Controlling excitons in 2D heterostructures and plasmonic devices

Abstract

Over the past decade, excitonic effects in two-dimensional transition metal dichalcogenide semiconductors such as MoS2 and WSe2 have been intensely studied. Currently, there is significant interest in understanding how to control excitons in heterostructures and on-chip optical structures that have potential applications to excitonic and optical information processing devices. In this presentation, I will discuss our recent work exploring the nature of the moire trapping potential in MoSe2-WSe2 heterostructures, where the interlayer exciton photoluminescence exhibits a strong temperature dependence. I will also discuss our work demonstrating coupling between organic PTCDA molecular excitons and monolayer WSe2 excitons, which manifests as a ~20 times enhancement of the PTCDA Raman scattering efficiency.

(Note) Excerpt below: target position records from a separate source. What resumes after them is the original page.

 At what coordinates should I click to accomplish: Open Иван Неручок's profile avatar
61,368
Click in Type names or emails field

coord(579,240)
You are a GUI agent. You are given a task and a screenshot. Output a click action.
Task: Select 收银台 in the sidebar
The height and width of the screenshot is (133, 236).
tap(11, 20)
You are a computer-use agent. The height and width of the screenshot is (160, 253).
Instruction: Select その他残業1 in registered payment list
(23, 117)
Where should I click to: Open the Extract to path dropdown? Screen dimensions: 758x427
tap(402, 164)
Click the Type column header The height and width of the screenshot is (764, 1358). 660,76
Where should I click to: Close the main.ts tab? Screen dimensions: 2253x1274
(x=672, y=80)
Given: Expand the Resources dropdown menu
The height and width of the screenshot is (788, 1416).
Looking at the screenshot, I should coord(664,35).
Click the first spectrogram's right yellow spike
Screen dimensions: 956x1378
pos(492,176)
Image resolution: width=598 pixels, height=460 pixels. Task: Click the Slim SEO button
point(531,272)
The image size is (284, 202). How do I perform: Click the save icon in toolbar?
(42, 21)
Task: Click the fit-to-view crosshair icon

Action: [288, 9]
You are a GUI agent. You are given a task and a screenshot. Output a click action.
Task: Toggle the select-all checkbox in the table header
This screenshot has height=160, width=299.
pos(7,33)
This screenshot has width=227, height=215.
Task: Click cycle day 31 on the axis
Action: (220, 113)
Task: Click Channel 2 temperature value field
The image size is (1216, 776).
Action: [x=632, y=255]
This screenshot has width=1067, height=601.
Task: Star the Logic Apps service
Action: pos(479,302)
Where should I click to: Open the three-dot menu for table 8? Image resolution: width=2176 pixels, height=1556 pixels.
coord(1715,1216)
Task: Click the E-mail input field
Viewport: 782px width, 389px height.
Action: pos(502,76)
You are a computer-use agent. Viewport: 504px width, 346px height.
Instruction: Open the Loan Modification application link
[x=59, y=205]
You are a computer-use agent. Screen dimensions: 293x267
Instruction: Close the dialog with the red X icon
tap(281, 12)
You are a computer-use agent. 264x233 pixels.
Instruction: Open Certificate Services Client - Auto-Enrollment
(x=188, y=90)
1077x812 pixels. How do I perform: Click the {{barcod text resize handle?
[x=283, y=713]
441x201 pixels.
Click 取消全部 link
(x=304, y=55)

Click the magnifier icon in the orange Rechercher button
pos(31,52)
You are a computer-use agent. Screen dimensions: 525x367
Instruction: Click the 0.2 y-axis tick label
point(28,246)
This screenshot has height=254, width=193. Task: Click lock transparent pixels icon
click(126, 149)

Finally, I will report on our recent studies on 2D semiconductor plasmonic structures composed of propagating surface plasmon polaritons (SPPs) coupled to monolayer WSe2 excitons. In our new “cross geometry” structures, we are able to explore the nonlinear exciton response of both co- and cross- propagating SPPs. In these devices, we observe a large (near unity) differential transmission response and population pulsation resonances that are dependent on the direction of SPP propagation.